**Prompt:** Could you work out the number of lines in the listing that include the word "chevron" and reply with that figure alone?

Start of Provided entries

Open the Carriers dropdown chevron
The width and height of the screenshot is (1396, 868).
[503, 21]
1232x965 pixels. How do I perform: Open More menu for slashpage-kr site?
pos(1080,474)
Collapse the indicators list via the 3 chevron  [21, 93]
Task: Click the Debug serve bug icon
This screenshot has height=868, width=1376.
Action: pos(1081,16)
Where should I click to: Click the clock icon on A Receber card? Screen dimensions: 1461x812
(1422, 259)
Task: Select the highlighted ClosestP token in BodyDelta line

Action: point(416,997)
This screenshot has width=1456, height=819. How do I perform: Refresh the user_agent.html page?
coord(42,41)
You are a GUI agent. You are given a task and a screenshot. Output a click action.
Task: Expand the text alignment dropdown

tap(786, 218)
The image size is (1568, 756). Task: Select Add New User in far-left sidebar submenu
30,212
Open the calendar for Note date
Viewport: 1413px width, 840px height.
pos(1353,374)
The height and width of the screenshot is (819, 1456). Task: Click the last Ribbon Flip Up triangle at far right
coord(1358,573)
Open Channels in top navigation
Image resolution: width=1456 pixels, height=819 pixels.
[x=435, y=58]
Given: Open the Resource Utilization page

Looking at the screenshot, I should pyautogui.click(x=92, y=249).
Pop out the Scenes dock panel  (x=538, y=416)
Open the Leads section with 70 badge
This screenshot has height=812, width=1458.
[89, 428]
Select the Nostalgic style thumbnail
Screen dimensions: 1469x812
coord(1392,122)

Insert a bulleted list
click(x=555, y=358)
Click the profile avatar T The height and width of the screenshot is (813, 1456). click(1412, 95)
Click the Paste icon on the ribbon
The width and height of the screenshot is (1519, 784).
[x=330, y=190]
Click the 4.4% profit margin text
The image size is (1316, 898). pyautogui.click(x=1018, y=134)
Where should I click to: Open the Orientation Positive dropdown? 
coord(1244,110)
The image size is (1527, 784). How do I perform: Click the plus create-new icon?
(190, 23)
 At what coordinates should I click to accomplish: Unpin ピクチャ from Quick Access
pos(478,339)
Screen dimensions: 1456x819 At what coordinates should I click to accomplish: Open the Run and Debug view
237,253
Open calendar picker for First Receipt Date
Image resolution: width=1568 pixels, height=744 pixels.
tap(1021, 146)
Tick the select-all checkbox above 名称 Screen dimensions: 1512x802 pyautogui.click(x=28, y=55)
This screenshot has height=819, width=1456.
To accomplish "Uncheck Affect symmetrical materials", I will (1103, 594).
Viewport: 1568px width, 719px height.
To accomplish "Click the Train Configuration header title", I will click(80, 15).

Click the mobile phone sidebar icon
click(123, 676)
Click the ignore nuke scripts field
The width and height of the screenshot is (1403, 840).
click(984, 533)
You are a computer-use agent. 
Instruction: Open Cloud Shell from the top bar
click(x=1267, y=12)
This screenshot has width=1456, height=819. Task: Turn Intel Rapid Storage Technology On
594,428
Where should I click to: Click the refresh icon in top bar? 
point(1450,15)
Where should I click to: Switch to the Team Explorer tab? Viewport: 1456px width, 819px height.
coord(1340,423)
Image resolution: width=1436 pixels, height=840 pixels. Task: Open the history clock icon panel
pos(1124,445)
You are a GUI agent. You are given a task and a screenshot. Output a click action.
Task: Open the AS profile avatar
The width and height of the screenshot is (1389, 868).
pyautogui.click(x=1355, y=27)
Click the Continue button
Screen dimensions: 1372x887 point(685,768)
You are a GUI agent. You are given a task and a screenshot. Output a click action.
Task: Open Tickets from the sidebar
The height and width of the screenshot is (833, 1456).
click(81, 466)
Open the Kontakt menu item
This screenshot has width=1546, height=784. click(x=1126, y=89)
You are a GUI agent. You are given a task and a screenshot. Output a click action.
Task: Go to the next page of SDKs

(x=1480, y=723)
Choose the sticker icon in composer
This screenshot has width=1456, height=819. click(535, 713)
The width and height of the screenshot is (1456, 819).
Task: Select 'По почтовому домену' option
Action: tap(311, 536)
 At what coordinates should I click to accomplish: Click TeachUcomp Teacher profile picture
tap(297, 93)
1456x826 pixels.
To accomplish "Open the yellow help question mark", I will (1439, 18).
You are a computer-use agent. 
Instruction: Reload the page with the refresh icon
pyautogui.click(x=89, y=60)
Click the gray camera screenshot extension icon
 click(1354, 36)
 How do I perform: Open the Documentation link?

End of Provided entries

**Exercise result:** 2